Task to carry out>
Your task is to retype all of the records below with complete accuracy.

Material provided>
┄┄┄┄┄┄┄┄┄┄┄┄┄┄┄┄┄┄┄┄
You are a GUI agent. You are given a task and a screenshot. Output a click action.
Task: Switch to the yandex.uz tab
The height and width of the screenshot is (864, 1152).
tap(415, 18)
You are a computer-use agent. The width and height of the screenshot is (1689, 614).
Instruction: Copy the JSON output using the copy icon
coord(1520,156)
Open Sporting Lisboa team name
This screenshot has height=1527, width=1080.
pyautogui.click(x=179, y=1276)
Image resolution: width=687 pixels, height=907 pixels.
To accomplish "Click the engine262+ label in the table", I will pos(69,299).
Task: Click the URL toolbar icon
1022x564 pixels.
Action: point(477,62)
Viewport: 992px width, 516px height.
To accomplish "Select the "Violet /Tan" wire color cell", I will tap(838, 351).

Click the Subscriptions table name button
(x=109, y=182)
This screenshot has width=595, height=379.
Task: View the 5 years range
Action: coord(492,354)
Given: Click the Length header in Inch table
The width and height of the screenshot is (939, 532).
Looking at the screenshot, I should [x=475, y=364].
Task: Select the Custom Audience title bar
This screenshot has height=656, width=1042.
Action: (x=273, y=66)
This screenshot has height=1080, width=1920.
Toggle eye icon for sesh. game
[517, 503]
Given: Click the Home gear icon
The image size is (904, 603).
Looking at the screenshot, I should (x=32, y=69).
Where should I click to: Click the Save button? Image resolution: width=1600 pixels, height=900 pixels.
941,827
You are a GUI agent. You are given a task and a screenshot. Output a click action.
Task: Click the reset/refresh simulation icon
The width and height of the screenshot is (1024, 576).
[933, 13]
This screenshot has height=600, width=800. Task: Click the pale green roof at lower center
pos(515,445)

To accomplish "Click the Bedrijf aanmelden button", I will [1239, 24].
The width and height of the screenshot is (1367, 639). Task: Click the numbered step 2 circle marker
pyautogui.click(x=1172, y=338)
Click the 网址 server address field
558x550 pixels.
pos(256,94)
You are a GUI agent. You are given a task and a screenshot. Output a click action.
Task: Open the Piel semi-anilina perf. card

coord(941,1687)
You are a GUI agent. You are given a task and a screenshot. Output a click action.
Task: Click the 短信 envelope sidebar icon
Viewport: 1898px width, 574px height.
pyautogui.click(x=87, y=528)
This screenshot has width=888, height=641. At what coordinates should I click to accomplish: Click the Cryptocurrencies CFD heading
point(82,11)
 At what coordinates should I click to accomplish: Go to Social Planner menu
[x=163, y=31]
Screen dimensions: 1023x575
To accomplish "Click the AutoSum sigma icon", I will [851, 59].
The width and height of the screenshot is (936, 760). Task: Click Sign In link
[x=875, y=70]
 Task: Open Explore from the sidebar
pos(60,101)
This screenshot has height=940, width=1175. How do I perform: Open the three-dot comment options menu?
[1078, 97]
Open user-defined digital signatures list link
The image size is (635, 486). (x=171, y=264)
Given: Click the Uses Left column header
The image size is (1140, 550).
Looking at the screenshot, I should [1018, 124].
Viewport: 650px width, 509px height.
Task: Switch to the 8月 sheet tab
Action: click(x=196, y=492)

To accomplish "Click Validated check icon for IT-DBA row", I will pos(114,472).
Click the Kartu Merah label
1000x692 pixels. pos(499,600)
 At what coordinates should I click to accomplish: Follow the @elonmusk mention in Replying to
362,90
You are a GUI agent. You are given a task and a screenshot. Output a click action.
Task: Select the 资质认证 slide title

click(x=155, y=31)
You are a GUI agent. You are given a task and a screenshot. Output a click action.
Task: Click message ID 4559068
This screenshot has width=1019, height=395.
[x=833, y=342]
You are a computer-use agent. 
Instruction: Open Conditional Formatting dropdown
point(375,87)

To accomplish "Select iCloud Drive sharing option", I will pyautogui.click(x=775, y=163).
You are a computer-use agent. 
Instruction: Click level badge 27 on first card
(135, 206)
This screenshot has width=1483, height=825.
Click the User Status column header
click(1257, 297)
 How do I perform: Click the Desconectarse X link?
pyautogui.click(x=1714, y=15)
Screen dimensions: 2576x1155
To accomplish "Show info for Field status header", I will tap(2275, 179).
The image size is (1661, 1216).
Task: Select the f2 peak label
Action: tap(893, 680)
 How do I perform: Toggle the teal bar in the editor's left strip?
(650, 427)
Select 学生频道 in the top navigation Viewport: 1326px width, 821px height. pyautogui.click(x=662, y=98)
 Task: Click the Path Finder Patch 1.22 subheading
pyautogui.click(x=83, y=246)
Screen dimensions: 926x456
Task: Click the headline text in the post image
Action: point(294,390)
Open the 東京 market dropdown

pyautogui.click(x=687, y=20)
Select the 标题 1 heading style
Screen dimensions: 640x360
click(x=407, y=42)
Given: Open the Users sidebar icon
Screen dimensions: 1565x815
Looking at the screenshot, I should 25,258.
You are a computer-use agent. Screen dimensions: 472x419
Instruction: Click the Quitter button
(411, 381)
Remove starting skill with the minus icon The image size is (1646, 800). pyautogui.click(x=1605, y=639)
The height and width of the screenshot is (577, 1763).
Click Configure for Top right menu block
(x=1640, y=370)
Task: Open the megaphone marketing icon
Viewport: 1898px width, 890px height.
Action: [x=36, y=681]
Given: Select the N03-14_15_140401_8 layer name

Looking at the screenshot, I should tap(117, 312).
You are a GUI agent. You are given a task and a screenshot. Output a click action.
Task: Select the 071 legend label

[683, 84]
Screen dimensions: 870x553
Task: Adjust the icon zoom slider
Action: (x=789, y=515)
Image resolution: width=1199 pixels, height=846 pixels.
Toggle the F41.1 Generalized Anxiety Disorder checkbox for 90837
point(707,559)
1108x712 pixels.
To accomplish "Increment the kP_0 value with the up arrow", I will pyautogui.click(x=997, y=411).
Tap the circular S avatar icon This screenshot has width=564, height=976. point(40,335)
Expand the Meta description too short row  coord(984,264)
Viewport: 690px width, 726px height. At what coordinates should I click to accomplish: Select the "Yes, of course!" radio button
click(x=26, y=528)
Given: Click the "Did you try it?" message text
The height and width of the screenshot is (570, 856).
┄┄┄┄┄┄┄┄┄┄┄┄┄┄┄┄┄┄┄┄
Solution to this exercise>
You are a GUI agent. You are given a task and a screenshot. Output a click action.
Task: Switch to the yandex.uz tab
The height and width of the screenshot is (864, 1152).
tap(415, 18)
You are a computer-use agent. The width and height of the screenshot is (1689, 614).
Instruction: Copy the JSON output using the copy icon
coord(1520,156)
Open Sporting Lisboa team name
This screenshot has height=1527, width=1080.
pyautogui.click(x=179, y=1276)
Image resolution: width=687 pixels, height=907 pixels.
To accomplish "Click the engine262+ label in the table", I will pos(69,299).
Task: Click the URL toolbar icon
1022x564 pixels.
Action: point(477,62)
Viewport: 992px width, 516px height.
To accomplish "Select the "Violet /Tan" wire color cell", I will tap(838, 351).

Click the Subscriptions table name button
(x=109, y=182)
This screenshot has width=595, height=379.
Task: View the 5 years range
Action: coord(492,354)
Given: Click the Length header in Inch table
The width and height of the screenshot is (939, 532).
Looking at the screenshot, I should [x=475, y=364].
Task: Select the Custom Audience title bar
This screenshot has height=656, width=1042.
Action: (x=273, y=66)
This screenshot has height=1080, width=1920.
Toggle eye icon for sesh. game
[517, 503]
Given: Click the Home gear icon
The image size is (904, 603).
Looking at the screenshot, I should (x=32, y=69).
Where should I click to: Click the Save button? Image resolution: width=1600 pixels, height=900 pixels.
941,827
You are a GUI agent. You are given a task and a screenshot. Output a click action.
Task: Click the reset/refresh simulation icon
The width and height of the screenshot is (1024, 576).
[933, 13]
This screenshot has height=600, width=800. Task: Click the pale green roof at lower center
pos(515,445)

To accomplish "Click the Bedrijf aanmelden button", I will [1239, 24].
The width and height of the screenshot is (1367, 639). Task: Click the numbered step 2 circle marker
pyautogui.click(x=1172, y=338)
Click the 网址 server address field
558x550 pixels.
pos(256,94)
You are a GUI agent. You are given a task and a screenshot. Output a click action.
Task: Open the Piel semi-anilina perf. card

coord(941,1687)
You are a GUI agent. You are given a task and a screenshot. Output a click action.
Task: Click the 短信 envelope sidebar icon
Viewport: 1898px width, 574px height.
pyautogui.click(x=87, y=528)
This screenshot has width=888, height=641. At what coordinates should I click to accomplish: Click the Cryptocurrencies CFD heading
point(82,11)
 At what coordinates should I click to accomplish: Go to Social Planner menu
[x=163, y=31]
Screen dimensions: 1023x575
To accomplish "Click the AutoSum sigma icon", I will [851, 59].
The width and height of the screenshot is (936, 760). Task: Click Sign In link
[x=875, y=70]
 Task: Open Explore from the sidebar
pos(60,101)
This screenshot has height=940, width=1175. How do I perform: Open the three-dot comment options menu?
[1078, 97]
Open user-defined digital signatures list link
The image size is (635, 486). (x=171, y=264)
Given: Click the Uses Left column header
The image size is (1140, 550).
Looking at the screenshot, I should [1018, 124].
Viewport: 650px width, 509px height.
Task: Switch to the 8月 sheet tab
Action: click(x=196, y=492)

To accomplish "Click Validated check icon for IT-DBA row", I will pos(114,472).
Click the Kartu Merah label
1000x692 pixels. pos(499,600)
 At what coordinates should I click to accomplish: Follow the @elonmusk mention in Replying to
362,90
You are a GUI agent. You are given a task and a screenshot. Output a click action.
Task: Select the 资质认证 slide title

click(x=155, y=31)
You are a GUI agent. You are given a task and a screenshot. Output a click action.
Task: Click message ID 4559068
This screenshot has width=1019, height=395.
[x=833, y=342]
You are a computer-use agent. 
Instruction: Open Conditional Formatting dropdown
point(375,87)

To accomplish "Select iCloud Drive sharing option", I will pyautogui.click(x=775, y=163).
You are a computer-use agent. 
Instruction: Click level badge 27 on first card
(135, 206)
This screenshot has width=1483, height=825.
Click the User Status column header
click(1257, 297)
 How do I perform: Click the Desconectarse X link?
pyautogui.click(x=1714, y=15)
Screen dimensions: 2576x1155
To accomplish "Show info for Field status header", I will tap(2275, 179).
The image size is (1661, 1216).
Task: Select the f2 peak label
Action: tap(893, 680)
 How do I perform: Toggle the teal bar in the editor's left strip?
(650, 427)
Select 学生频道 in the top navigation Viewport: 1326px width, 821px height. pyautogui.click(x=662, y=98)
 Task: Click the Path Finder Patch 1.22 subheading
pyautogui.click(x=83, y=246)
Screen dimensions: 926x456
Task: Click the headline text in the post image
Action: point(294,390)
Open the 東京 market dropdown

pyautogui.click(x=687, y=20)
Select the 标题 1 heading style
Screen dimensions: 640x360
click(x=407, y=42)
Given: Open the Users sidebar icon
Screen dimensions: 1565x815
Looking at the screenshot, I should 25,258.
You are a computer-use agent. Screen dimensions: 472x419
Instruction: Click the Quitter button
(411, 381)
Remove starting skill with the minus icon The image size is (1646, 800). pyautogui.click(x=1605, y=639)
The height and width of the screenshot is (577, 1763).
Click Configure for Top right menu block
(x=1640, y=370)
Task: Open the megaphone marketing icon
Viewport: 1898px width, 890px height.
Action: [x=36, y=681]
Given: Select the N03-14_15_140401_8 layer name

Looking at the screenshot, I should tap(117, 312).
You are a GUI agent. You are given a task and a screenshot. Output a click action.
Task: Select the 071 legend label

[683, 84]
Screen dimensions: 870x553
Task: Adjust the icon zoom slider
Action: (x=789, y=515)
Image resolution: width=1199 pixels, height=846 pixels.
Toggle the F41.1 Generalized Anxiety Disorder checkbox for 90837
point(707,559)
1108x712 pixels.
To accomplish "Increment the kP_0 value with the up arrow", I will pyautogui.click(x=997, y=411).
Tap the circular S avatar icon This screenshot has width=564, height=976. point(40,335)
Expand the Meta description too short row  coord(984,264)
Viewport: 690px width, 726px height. At what coordinates should I click to accomplish: Select the "Yes, of course!" radio button
click(x=26, y=528)
Given: Click the "Did you try it?" message text
The height and width of the screenshot is (570, 856).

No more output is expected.